● **INPUT DATA**:

........

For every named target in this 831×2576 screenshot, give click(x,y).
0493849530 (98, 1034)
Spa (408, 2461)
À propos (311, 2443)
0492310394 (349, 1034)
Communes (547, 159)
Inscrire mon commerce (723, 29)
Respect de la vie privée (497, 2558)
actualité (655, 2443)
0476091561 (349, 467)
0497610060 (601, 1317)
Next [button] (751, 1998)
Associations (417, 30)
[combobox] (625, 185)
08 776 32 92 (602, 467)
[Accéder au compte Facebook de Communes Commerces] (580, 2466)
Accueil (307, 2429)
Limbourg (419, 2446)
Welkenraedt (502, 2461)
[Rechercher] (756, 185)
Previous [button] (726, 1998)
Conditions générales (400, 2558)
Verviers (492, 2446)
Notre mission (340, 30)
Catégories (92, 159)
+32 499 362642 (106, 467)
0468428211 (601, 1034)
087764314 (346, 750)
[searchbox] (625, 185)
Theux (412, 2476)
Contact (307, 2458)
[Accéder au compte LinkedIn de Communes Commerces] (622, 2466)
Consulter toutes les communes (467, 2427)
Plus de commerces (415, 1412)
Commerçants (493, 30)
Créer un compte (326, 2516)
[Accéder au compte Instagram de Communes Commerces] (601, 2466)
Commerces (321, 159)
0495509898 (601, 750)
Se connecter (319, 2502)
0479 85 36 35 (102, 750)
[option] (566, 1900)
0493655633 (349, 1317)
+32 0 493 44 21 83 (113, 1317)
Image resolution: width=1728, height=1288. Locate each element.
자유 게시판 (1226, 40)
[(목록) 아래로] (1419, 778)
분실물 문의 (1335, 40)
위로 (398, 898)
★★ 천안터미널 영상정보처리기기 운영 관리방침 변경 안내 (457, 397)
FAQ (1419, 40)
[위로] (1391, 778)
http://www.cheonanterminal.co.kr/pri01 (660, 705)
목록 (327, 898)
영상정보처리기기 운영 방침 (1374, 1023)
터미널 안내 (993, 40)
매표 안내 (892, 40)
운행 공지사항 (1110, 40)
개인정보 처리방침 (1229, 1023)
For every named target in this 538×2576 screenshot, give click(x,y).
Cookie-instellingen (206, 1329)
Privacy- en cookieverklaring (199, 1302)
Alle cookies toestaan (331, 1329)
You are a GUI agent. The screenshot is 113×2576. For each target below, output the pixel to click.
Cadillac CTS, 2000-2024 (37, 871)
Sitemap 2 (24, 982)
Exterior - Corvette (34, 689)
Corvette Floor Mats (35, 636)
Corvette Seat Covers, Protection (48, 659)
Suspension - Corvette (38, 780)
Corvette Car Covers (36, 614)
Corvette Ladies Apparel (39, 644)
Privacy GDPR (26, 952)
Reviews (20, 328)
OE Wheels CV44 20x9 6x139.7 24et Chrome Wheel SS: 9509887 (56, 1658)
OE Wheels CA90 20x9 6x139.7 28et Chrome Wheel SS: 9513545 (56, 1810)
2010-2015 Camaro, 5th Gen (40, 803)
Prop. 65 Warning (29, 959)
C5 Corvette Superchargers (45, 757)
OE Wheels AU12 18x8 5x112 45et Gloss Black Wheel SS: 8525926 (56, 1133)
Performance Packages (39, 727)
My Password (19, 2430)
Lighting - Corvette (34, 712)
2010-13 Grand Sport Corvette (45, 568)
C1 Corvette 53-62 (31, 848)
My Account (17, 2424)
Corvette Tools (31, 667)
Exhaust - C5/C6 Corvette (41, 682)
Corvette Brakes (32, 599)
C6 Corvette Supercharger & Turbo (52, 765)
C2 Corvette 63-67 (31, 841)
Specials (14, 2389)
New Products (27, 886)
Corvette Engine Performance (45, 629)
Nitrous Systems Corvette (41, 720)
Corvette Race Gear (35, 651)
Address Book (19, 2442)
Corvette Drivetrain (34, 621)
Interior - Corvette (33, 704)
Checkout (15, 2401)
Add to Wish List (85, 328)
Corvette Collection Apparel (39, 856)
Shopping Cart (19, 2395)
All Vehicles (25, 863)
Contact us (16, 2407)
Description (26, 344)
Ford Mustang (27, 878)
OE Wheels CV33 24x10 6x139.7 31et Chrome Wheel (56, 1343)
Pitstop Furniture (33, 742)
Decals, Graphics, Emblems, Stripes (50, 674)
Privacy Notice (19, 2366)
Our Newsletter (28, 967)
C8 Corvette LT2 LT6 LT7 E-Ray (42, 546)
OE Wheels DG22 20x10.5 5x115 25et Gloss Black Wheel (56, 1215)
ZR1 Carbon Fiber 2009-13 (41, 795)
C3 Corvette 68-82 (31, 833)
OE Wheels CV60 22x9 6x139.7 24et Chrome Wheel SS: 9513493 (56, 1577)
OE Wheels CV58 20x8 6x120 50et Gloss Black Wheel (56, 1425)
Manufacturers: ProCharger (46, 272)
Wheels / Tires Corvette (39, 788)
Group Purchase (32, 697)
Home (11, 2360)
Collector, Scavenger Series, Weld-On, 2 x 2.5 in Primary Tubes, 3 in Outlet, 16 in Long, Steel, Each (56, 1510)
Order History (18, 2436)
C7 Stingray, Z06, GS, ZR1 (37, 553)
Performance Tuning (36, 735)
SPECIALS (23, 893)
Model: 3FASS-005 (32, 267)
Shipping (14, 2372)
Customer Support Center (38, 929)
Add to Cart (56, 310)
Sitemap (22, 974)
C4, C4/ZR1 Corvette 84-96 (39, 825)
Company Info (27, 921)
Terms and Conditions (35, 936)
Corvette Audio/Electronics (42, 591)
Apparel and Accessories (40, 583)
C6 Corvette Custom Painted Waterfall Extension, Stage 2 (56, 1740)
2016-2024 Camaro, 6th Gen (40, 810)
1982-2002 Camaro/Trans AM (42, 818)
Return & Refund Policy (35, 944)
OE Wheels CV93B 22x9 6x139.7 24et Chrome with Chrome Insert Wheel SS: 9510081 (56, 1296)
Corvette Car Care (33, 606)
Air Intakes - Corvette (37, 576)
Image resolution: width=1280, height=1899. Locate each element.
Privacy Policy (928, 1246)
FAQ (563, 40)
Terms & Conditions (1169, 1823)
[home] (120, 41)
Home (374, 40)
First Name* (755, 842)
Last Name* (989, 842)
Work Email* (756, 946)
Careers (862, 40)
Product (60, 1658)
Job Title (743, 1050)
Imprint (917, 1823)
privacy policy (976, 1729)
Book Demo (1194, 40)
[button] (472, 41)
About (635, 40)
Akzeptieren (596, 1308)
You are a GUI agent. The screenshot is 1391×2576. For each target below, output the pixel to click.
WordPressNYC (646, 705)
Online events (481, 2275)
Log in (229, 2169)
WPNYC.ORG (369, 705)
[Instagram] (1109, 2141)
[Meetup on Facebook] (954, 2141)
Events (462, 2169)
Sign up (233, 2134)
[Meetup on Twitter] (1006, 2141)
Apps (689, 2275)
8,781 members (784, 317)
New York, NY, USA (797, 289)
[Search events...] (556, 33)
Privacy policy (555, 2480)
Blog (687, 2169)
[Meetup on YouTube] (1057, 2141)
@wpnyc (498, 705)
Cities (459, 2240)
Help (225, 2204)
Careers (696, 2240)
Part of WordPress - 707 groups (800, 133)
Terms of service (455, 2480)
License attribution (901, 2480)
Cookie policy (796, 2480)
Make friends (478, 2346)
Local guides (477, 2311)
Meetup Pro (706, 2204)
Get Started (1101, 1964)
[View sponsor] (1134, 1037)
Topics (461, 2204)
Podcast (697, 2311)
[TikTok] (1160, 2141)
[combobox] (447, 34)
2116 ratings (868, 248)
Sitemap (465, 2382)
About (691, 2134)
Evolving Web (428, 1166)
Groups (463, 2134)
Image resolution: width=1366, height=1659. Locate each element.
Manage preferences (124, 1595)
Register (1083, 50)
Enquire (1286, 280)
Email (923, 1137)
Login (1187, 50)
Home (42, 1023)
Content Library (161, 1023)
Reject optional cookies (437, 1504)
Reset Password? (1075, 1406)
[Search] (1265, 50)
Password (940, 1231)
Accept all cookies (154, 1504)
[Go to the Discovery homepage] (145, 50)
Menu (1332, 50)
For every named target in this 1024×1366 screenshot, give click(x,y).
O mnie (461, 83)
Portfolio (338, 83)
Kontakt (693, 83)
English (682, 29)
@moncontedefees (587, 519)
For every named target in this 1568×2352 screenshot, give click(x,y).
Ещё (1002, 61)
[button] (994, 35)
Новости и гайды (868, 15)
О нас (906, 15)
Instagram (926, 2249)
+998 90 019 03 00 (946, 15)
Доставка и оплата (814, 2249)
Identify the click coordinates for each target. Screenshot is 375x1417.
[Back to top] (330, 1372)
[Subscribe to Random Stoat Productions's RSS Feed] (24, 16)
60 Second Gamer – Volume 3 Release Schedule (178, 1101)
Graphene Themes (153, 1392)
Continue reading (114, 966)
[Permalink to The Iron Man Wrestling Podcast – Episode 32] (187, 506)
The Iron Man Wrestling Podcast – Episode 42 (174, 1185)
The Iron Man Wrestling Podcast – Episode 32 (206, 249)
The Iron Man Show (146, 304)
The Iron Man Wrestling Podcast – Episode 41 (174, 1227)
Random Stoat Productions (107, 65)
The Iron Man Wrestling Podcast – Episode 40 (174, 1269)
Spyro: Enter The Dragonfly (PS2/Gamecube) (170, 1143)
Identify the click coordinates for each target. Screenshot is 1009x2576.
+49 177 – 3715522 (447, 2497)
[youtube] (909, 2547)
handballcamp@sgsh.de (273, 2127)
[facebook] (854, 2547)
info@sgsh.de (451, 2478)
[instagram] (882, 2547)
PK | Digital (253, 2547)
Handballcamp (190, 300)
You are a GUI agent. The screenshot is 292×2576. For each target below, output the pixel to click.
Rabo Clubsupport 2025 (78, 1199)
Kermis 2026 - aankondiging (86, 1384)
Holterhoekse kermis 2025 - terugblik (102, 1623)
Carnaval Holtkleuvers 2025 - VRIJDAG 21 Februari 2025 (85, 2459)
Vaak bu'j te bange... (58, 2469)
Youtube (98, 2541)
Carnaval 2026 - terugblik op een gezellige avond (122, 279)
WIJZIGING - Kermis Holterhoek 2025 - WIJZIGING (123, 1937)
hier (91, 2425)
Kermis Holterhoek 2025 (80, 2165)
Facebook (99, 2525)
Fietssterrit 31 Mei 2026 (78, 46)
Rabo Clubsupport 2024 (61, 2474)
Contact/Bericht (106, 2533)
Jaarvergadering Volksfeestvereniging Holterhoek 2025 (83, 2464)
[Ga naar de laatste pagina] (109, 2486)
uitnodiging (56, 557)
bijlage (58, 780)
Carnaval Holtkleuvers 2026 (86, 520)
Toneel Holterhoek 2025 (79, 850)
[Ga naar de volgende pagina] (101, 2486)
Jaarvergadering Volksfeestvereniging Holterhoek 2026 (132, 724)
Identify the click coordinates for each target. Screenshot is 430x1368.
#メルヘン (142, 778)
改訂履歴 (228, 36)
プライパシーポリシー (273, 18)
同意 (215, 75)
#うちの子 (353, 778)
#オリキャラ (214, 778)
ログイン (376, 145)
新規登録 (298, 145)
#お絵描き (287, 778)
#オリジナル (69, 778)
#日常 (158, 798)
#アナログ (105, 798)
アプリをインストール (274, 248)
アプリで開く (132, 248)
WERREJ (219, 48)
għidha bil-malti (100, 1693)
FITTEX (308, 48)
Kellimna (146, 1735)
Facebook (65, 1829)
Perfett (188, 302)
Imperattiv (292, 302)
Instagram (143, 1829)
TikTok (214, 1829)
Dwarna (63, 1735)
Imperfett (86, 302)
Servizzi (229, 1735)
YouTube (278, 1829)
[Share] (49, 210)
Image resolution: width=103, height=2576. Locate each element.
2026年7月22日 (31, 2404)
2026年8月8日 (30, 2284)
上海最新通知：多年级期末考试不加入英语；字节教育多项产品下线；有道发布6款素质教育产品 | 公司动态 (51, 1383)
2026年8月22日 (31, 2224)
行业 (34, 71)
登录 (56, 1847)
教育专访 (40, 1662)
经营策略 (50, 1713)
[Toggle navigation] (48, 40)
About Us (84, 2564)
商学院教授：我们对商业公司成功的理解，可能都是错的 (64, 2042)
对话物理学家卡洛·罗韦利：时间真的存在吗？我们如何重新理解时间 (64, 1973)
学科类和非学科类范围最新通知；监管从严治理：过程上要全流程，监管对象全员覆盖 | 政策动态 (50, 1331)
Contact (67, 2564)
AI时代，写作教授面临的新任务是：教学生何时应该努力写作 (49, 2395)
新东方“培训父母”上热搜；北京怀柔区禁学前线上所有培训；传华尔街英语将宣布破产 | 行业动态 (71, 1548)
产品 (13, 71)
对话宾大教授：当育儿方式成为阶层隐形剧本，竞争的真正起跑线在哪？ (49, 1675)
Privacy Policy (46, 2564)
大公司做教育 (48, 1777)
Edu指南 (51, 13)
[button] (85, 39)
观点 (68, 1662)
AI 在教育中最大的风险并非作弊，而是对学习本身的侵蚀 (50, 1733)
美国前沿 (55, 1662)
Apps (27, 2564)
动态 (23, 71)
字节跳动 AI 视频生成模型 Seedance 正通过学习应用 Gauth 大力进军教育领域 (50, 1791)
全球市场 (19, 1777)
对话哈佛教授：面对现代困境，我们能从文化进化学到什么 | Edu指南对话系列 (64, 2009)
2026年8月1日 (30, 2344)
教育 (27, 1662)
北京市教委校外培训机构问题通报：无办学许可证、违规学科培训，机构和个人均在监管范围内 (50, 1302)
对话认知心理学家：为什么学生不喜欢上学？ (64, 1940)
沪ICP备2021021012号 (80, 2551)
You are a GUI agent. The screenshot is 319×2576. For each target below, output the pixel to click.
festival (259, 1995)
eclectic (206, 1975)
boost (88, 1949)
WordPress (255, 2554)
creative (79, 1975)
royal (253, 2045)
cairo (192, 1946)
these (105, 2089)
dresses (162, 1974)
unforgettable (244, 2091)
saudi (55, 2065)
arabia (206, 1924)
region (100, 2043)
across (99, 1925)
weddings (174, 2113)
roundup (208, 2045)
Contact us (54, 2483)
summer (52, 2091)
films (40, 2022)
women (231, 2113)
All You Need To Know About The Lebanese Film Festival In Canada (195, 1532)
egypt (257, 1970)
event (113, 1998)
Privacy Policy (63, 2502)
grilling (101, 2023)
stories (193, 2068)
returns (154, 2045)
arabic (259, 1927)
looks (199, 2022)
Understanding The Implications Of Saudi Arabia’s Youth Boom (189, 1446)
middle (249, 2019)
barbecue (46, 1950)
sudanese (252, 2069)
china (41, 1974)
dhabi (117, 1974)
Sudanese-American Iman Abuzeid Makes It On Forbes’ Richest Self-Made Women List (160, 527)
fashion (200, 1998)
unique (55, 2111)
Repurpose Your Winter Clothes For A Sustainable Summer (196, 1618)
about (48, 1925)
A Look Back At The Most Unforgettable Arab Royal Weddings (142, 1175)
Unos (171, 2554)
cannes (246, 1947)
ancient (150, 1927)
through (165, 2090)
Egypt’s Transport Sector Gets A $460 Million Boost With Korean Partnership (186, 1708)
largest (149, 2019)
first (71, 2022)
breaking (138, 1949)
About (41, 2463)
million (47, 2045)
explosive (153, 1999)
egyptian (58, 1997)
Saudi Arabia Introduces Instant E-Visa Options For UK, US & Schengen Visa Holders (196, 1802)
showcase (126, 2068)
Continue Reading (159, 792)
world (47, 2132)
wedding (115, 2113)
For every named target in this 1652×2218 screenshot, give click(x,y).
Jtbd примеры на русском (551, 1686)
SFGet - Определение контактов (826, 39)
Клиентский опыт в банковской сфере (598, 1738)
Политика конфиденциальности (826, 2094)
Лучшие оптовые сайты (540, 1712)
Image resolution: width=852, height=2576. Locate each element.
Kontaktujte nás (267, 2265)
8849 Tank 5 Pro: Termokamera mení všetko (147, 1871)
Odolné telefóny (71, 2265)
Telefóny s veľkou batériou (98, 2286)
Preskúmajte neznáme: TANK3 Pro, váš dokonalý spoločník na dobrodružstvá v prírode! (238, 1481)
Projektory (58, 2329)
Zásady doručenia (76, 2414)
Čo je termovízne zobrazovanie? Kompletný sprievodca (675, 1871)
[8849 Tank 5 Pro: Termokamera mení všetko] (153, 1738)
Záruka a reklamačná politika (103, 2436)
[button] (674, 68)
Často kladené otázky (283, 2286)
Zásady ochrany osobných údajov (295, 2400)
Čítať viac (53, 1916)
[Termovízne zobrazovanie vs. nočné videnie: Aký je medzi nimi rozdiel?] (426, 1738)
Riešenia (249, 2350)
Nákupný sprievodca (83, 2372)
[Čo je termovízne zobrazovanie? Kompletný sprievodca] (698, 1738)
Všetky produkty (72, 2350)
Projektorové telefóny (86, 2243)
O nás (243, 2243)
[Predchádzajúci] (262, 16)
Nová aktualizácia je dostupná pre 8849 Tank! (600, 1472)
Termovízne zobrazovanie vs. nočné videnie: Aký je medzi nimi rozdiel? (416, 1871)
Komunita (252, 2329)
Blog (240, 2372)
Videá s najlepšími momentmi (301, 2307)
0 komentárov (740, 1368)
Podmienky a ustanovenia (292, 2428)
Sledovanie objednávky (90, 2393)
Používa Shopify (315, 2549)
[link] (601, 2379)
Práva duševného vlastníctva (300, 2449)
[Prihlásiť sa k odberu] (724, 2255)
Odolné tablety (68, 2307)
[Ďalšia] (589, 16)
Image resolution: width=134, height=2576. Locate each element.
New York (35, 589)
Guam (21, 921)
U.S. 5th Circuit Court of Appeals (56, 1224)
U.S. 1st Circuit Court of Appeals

........

● **EXERCISE AIM**:
The answer must be all the lines above that hold the word "medzi".

● **EXPECTED ANSWER**:
[Termovízne zobrazovanie vs. nočné videnie: Aký je medzi nimi rozdiel?] (426, 1738)
Termovízne zobrazovanie vs. nočné videnie: Aký je medzi nimi rozdiel? (416, 1871)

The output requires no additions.